GOAL OF THE EXERCISE - Reproduce word for word the part of the passage about Rick Perry below, beginning at the words "I am beginning" and stopping after "is downright lovable.".

QUOTED PASSAGE -

Start of Block

I am beginning to feel about Rick Perry the way Fay Wray felt about King Kong. The big ape is starting to grow on me. First I was shocked and then I was scared but now, the more he gets attacked by those on his right (imagine!), the more a certain sympathy stirs in me. Here and there, the big lug is downright lovable.

A touch of sympathy swells within me when I see him on some debate platform, squinting hard to explain to a conservative audience how, on occasion, he has let his feelings get the better of him. He unaccountably felt a need to protect teenage girls from cervical cancer and he wanted the children of illegal immigrants to get a good education. He vainly tried to explain his compassion. But his audience was cold. His biggest crowd-pleaser came in the Sept. 7 debate when he took credit for 234 executions — “more than any other governor in modern times,” Brian Williams said. The audience cheered.

End of Block

DATA BELOW -
Start of Block

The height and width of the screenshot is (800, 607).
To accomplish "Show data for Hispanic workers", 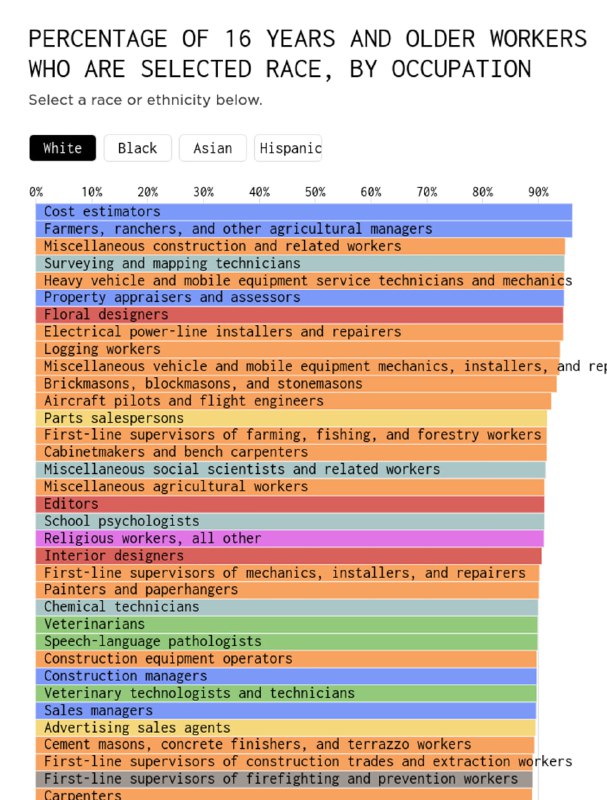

End of Block

RESPONSE AREA -
I am beginning to feel about Rick Perry the way Fay Wray felt about King Kong. The big ape is starting to grow on me. First I was shocked and then I was scared but now, the more he gets attacked by those on his right (imagine!), the more a certain sympathy stirs in me. Here and there, the big lug is downright lovable.